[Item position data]
———

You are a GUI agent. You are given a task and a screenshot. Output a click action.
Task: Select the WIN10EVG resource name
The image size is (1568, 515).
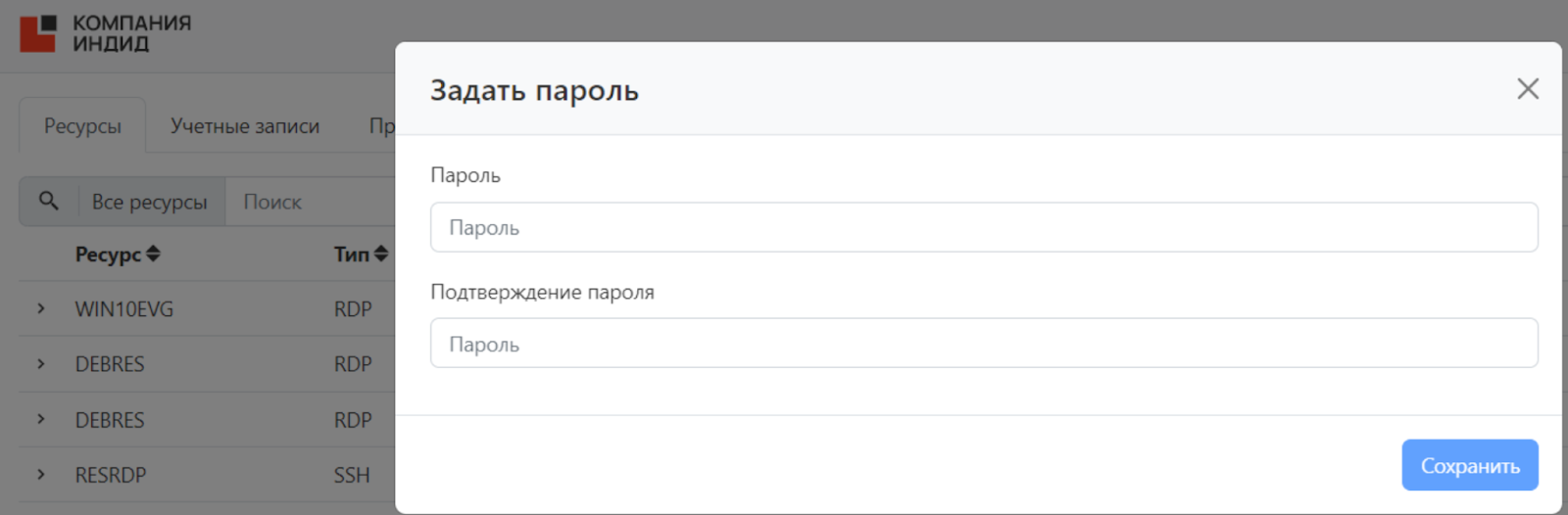pyautogui.click(x=124, y=309)
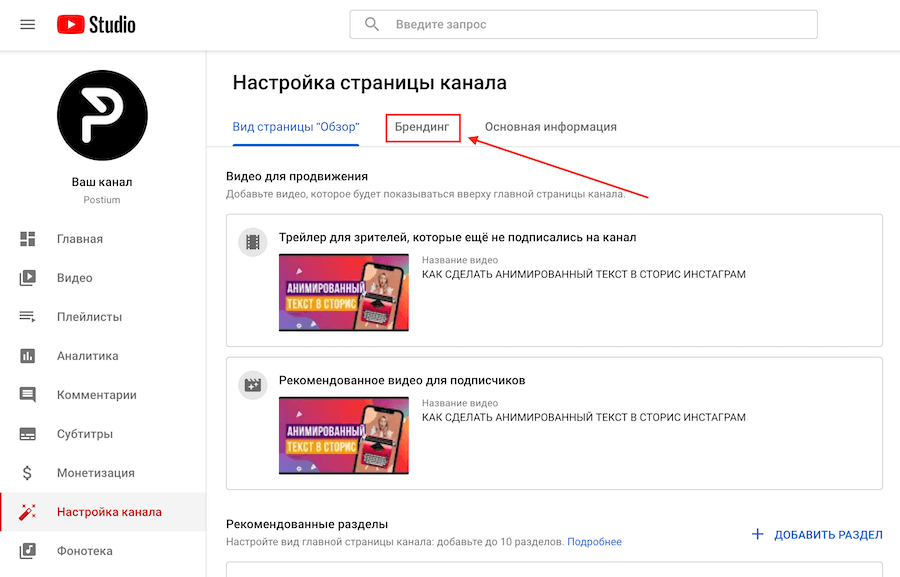Click the YouTube Studio logo

(x=96, y=24)
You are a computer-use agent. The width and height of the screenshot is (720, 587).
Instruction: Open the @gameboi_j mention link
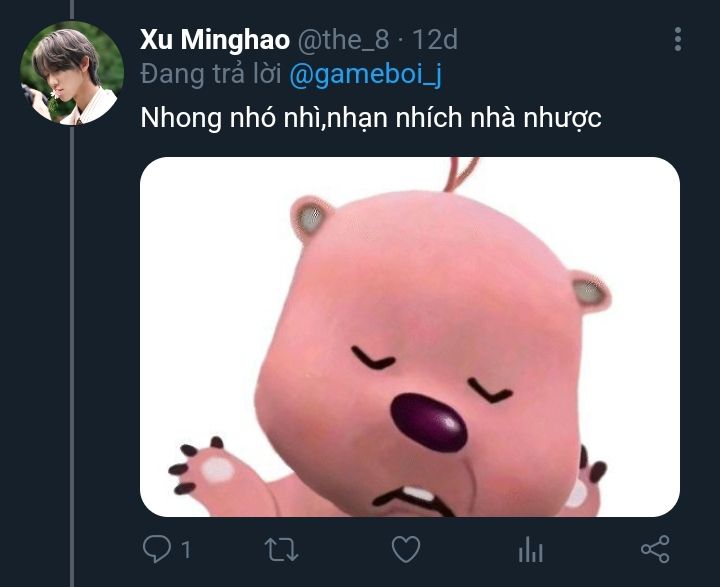tap(366, 74)
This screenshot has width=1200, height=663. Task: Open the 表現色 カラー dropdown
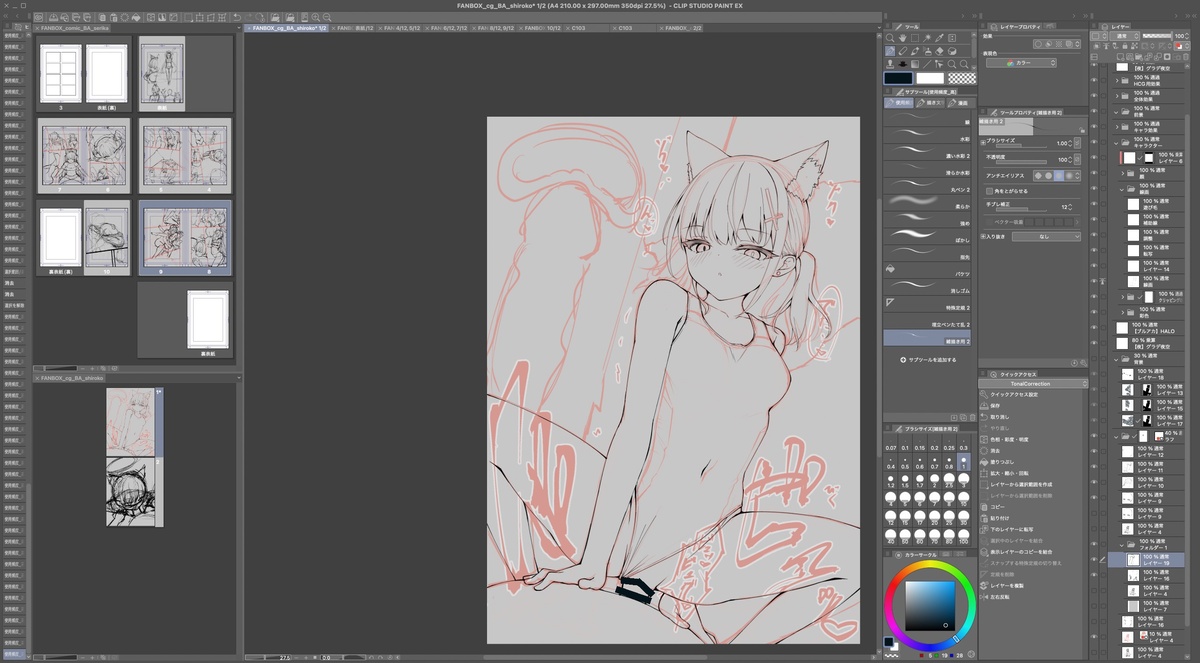[1020, 63]
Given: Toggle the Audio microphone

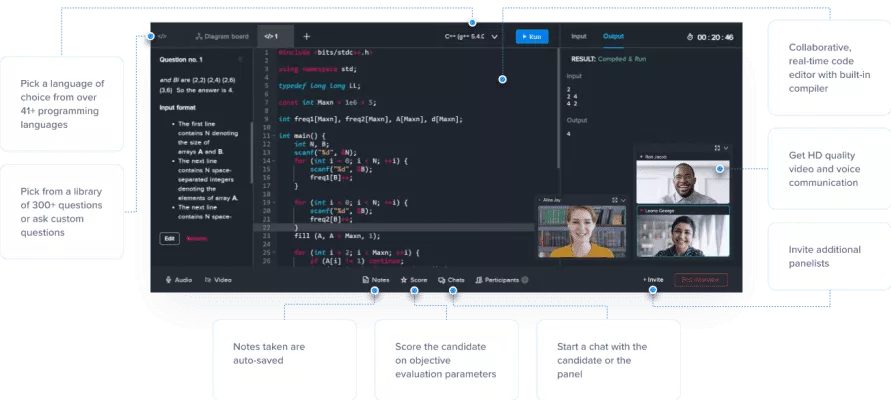Looking at the screenshot, I should pos(178,280).
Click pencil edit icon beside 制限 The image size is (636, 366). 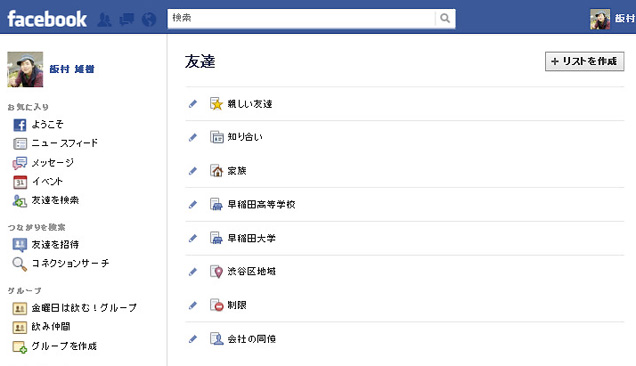pos(193,305)
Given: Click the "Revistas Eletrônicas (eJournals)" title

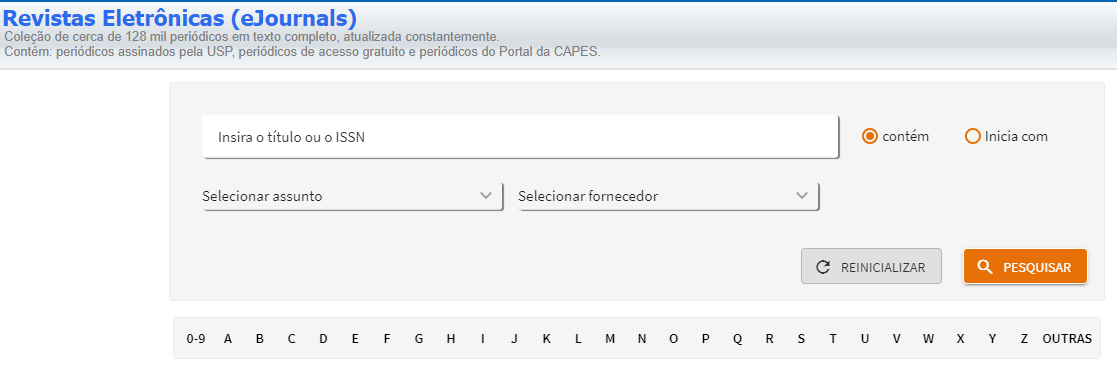Looking at the screenshot, I should 180,18.

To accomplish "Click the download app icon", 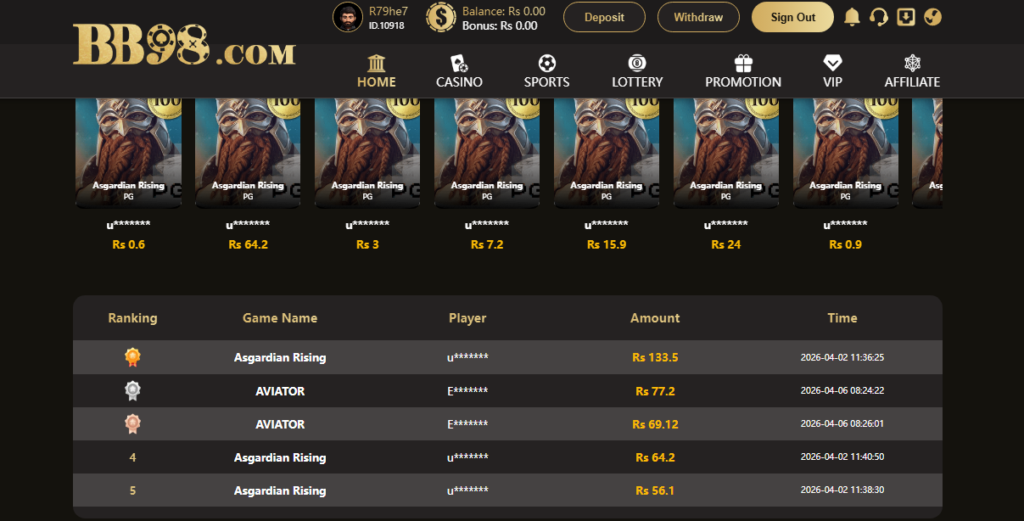I will (x=906, y=17).
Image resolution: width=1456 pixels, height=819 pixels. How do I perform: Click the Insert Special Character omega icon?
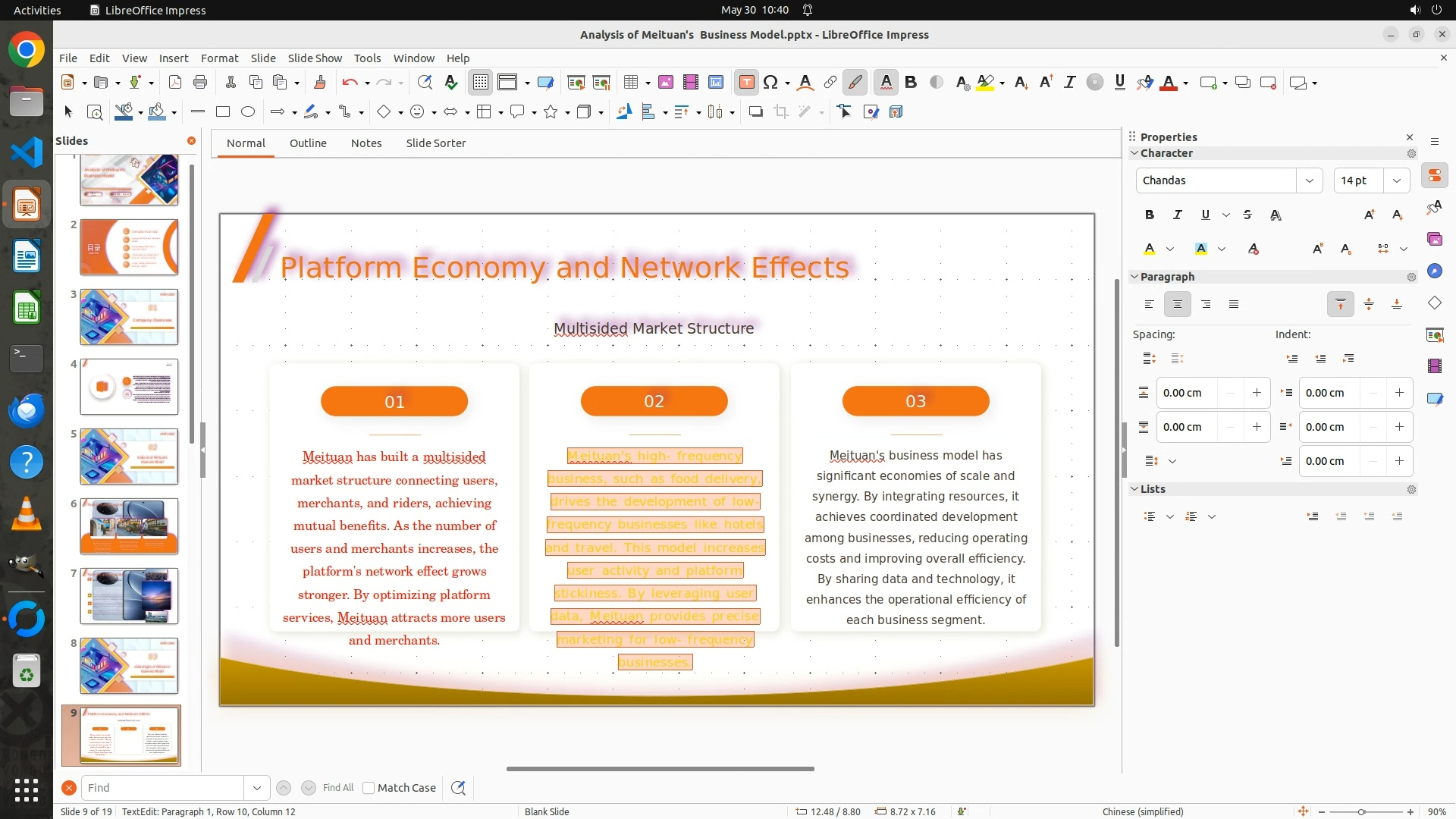coord(770,83)
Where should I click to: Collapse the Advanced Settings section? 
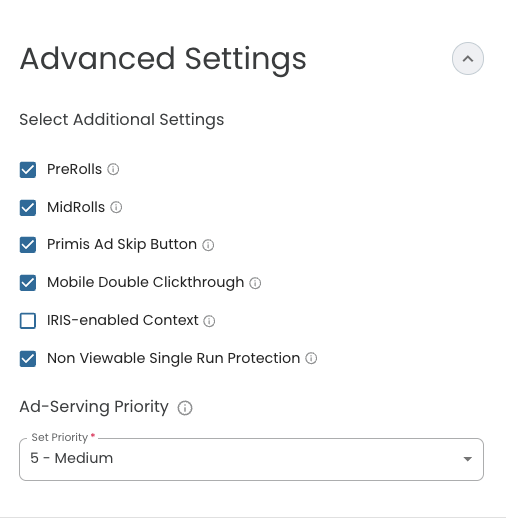point(468,59)
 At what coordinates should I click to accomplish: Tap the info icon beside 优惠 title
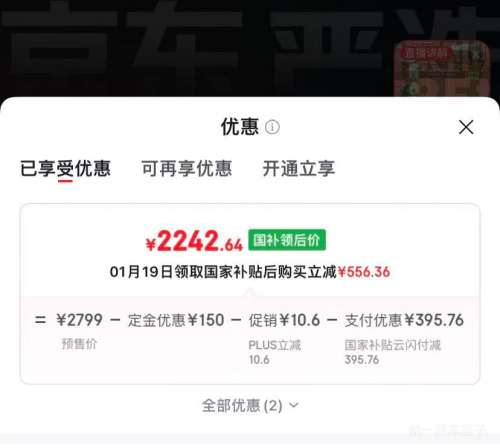point(272,127)
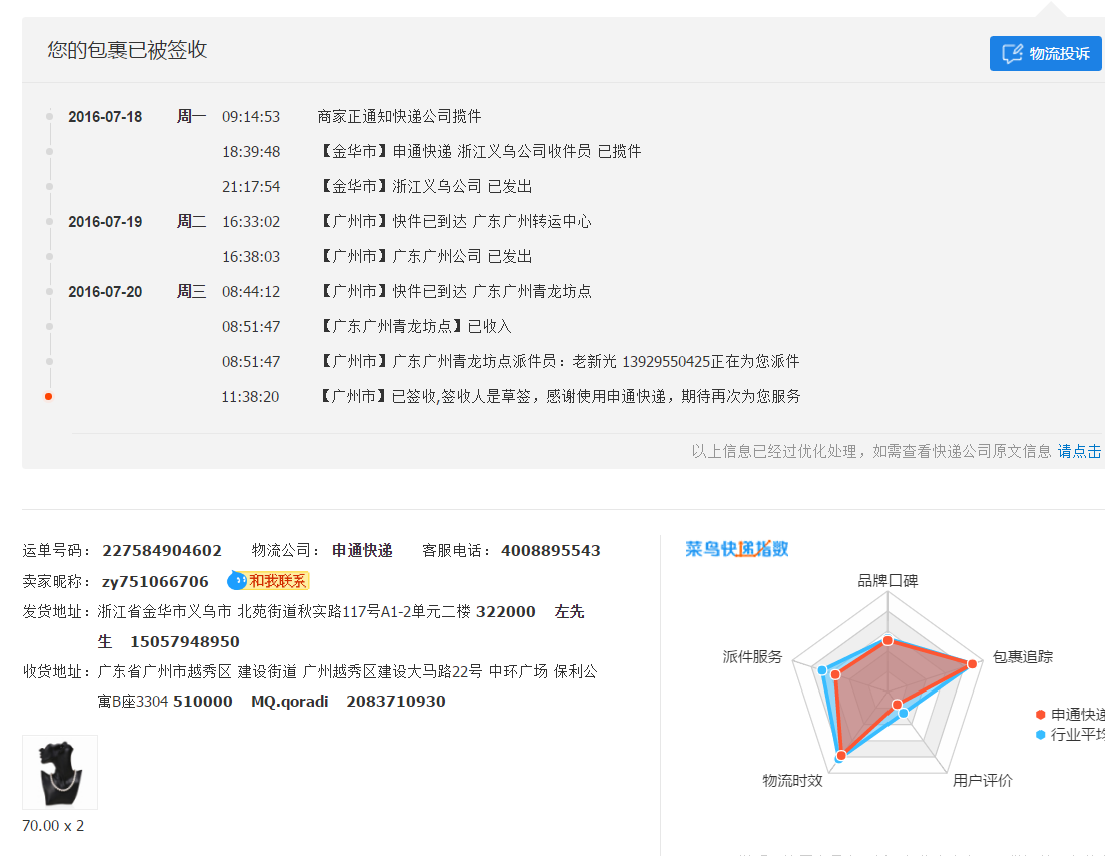Contact seller via 和我联系 Wangwang icon
The width and height of the screenshot is (1105, 856).
pyautogui.click(x=268, y=581)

———

*PROBLEM DESCRIPTION*
Copy the data word for word, from the line containing "Image resolution: width=1456" through the end of the data, leaving out the pictures.

*SOLUTION TO THE EXERCISE*
Image resolution: width=1456 pixels, height=819 pixels. How do I perform: Click the Insert Special Character omega icon?
coord(770,83)
Where should I click to: Collapse the Advanced Settings section? 
point(468,59)
 At what coordinates should I click to accomplish: Tap the info icon beside 优惠 title
point(272,127)
Contact seller via 和我联系 Wangwang icon
The width and height of the screenshot is (1105, 856).
pyautogui.click(x=268, y=581)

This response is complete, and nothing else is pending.